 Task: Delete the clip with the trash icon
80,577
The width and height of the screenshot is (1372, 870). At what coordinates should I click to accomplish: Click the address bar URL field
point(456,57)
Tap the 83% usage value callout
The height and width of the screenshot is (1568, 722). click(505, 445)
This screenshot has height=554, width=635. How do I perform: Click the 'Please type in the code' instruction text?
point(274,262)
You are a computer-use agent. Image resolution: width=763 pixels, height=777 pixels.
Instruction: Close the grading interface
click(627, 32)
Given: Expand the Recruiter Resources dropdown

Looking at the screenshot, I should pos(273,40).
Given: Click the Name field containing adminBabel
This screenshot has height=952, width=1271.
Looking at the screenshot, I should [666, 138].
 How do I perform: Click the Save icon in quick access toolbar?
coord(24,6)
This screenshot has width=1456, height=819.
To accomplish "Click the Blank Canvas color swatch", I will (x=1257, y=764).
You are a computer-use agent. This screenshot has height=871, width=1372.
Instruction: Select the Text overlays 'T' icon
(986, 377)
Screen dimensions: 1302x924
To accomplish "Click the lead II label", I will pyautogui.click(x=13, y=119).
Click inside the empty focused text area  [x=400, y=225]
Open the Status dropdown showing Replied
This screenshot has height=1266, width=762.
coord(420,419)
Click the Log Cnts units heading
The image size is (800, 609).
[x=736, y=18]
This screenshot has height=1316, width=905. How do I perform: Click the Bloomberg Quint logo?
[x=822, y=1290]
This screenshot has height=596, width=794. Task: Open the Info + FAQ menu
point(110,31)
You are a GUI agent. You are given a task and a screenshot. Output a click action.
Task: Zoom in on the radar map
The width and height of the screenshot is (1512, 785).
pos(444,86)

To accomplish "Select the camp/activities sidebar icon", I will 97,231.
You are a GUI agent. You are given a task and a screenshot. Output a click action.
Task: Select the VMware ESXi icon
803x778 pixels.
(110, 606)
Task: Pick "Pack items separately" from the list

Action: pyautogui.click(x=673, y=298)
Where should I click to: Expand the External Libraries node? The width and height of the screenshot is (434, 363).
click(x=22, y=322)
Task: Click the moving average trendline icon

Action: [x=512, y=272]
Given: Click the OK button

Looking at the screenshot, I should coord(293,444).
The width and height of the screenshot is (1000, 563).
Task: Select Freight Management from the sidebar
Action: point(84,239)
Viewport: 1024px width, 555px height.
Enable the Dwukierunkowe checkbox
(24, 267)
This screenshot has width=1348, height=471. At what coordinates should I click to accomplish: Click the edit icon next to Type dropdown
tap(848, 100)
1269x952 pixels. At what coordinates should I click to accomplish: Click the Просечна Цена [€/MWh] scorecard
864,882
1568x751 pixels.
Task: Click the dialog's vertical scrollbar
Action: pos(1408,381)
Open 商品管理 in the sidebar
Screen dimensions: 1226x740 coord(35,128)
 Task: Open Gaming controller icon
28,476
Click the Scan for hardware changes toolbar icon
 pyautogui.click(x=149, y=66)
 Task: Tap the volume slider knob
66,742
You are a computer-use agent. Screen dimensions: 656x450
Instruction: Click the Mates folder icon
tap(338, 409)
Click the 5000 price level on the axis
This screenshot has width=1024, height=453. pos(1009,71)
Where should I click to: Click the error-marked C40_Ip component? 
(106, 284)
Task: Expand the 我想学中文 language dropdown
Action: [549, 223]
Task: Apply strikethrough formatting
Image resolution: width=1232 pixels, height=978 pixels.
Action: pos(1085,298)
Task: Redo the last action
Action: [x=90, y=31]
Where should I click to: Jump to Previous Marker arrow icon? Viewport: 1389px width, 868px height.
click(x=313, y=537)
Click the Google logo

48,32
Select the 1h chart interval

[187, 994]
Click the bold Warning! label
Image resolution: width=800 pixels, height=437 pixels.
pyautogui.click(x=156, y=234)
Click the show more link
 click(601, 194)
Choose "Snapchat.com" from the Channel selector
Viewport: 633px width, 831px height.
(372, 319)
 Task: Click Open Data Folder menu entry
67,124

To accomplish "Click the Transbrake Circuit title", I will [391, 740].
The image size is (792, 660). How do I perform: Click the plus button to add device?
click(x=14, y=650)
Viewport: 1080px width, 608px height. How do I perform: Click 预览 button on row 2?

Given task. Replace "folder" with "directory" in the stretch of material from the line containing "You are a computer-use agent. Screen" through the line containing "Action: [549, 223]". Give only those lines, with nothing else changed.

Answer to this task.
You are a computer-use agent. Screen dimensions: 656x450
Instruction: Click the Mates directory icon
tap(338, 409)
Click the 5000 price level on the axis
This screenshot has width=1024, height=453. pos(1009,71)
Where should I click to: Click the error-marked C40_Ip component? 
(106, 284)
Task: Expand the 我想学中文 language dropdown
Action: [549, 223]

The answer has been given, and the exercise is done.